The past year has included the launch, recall, and still-imminent-launch of a handful of activity tracking devices: Nike's FuelBand, Jawbone's UP, and the Basis Band, respectively. (Update: Jawbone doesn't consider its "no questions asked" voluntary full refund offer to Jawbone UP users a "recall" since the device did not pose safety issues, a spokesperson tells MobiHealthNews.)
Jawbone made headlines last year when it recalled its buggy device and offered full refunds to anyone who purchased them. While the device is still available for purchase on some third party sites, the company has yet to officially resurrect it. In recent weeks Jawbone's Chief Creative Officer, Yves Béhar told attendees at VentureBeat's MobileBeat conference that the company would bring the UP back to store shelves:
"We had a hardware failure on the product, unexpected obviously. It was a heartbreak beause it was the fastest-selling product ever outside of Apple products. It’s going to relaunch. Hardware is hard, doing hardware and software is even harder. In this case it was components that were failing on the board," Béhar said, according to a report over at VentureBeat.
While Nike's FuelBand does not appear to be suffering from any kind of hardware malfunction, recent reviews have questioned the accuracy or usefulness of the wristworn tracker's method. A writer over at Gizmodo found through their own experiments that the device gave them more "fuel points" for eating a slice of pizza than for walking up a flight of stairs. A columnist over at The New York Times pointed to that review but also through her own experiences with the device found that she hit her activity goals by lounging around her apartment and "barely moving."
Despite panning the device, the Times columnist helpfully includes some perspective from a handful of health behavior experts.

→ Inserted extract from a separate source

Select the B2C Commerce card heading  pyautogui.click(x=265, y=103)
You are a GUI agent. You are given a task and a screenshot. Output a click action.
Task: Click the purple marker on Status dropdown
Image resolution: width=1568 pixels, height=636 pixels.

BJ Fogg, Director of Stanford's Persuasive Technology Lab, who has conducted tests with the FuelBand and similar devices, said wearing the device alone is enough to change behavior. "Simply donning it can work as a fancier version of a string tied around your finger: a reminder to complete a task or errand, he said. It could be the nudge you need, for example, to get off the subway a few stops early and walk the rest of the way home, or to jog a few extra laps around the track," the Times writes.
Michael Kim from Kairos Labs also weighed in: “Points and badges do not lead to behavior change,” he told the Times.